CAMBRIDGE, Mass.–(BUSINESS WIRE)–bluebird bio, Inc. (Nasdaq: BLUE), a clinical-stage company committed to developing potentially transformative gene therapies for serious genetic diseases and T cell-based immunotherapies for cancer, today announced that interim data from the initial cohort of 17 patients in the ongoing Phase 2/3 Starbeam Study (ALD-102) evaluating Lenti-D™ investigational gene therapy in boys under 18 years old with cerebral adrenoleukodystrophy (CALD) will be presented in a poster at the Child Neurology Society (CNS) 2017 Annual Meeting in Kansas City, Missouri. bluebird will also present previously-disclosed data from the Starbeam study including updated data from ALD-101, the CALD natural history and observational study, at the 13th International Congress of Inborn Errors of Metabolism (ICIEM) in Rio de Janeiro, Brazil.

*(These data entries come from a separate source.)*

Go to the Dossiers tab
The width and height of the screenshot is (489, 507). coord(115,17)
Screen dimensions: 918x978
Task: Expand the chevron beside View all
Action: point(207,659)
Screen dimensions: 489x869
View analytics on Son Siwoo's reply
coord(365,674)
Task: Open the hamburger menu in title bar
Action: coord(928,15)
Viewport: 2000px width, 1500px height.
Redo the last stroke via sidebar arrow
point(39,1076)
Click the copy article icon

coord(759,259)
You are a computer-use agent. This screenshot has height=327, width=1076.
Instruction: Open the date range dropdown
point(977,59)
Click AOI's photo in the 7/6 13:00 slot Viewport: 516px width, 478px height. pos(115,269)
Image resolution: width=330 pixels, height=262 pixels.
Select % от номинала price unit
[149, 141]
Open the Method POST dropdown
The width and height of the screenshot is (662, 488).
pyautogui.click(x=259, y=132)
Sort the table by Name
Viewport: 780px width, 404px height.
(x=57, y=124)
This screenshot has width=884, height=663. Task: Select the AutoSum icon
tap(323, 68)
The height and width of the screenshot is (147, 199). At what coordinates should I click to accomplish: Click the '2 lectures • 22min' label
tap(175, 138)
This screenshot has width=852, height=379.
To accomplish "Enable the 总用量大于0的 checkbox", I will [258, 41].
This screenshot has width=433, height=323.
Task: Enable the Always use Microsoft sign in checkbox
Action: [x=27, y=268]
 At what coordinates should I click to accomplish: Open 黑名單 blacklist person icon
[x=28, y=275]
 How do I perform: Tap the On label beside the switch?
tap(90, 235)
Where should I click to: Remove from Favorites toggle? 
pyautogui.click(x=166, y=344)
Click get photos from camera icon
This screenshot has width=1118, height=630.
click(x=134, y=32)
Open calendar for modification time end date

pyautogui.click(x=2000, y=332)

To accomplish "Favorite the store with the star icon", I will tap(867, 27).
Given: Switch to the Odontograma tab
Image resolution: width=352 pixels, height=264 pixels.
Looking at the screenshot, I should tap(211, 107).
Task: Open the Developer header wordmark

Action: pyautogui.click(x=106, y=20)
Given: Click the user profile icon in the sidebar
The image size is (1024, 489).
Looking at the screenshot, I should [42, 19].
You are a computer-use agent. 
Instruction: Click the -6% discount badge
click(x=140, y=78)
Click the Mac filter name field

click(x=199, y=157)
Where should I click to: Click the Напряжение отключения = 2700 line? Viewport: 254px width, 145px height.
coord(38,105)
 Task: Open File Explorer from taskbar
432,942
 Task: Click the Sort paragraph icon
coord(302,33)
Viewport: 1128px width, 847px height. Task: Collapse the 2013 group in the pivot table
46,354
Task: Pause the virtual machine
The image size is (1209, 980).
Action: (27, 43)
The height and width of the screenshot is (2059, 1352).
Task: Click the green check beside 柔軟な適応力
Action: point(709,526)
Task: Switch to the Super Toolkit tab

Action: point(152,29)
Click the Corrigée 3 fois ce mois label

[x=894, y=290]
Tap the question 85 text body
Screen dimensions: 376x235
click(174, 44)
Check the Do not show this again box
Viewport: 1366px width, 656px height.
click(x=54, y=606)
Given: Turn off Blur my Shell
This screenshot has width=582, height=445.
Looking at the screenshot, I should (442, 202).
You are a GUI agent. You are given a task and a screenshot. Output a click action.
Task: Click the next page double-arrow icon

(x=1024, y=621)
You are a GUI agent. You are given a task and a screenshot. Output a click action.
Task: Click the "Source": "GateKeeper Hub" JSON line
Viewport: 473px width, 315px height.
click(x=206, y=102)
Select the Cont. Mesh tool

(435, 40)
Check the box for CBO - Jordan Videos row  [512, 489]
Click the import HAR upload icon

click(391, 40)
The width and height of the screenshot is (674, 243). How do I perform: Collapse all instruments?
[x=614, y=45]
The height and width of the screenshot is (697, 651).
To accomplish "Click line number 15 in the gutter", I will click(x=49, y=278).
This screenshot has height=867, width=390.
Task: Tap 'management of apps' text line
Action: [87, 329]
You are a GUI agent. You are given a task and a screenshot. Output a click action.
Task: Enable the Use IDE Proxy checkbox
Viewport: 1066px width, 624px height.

“In June, we announced topline data that showed that 15/17 patients who had completed two years of follow-up post treatment with Lenti-D were free of major functional disabilities, the primary endpoint for this study,” said David Davidson, M.D., chief medical officer, bluebird bio. “We look forward to sharing more of our research on CALD at ICIEM and presenting an updated data set from this patient group at CNS. We hope that these data will highlight the benefit that Lenti-D may provide for patients and families affected by CALD.”
Expanding our Understanding of Cerebral Adrenoleukodystrophy and Interim Phase 2/3 Results of an Autologous Hematopoietic Stem Cell Gene Therapy (Oral Abstract 570)
Presenter: Hernan Amartino, M.D., Hospital Universitario Austral, Buenos Aires – Child Neurology Department
Date & Time: September 6, 11:45 a.m. BRT (10:45 a.m. EST)
Autologous Hematopoietic Stem Cell Gene Therapy for Cerebral Adrenoleukodystrophy – Interim Results and Initial Long-Term Follow-Up of an International Clinical Study (Poster 133)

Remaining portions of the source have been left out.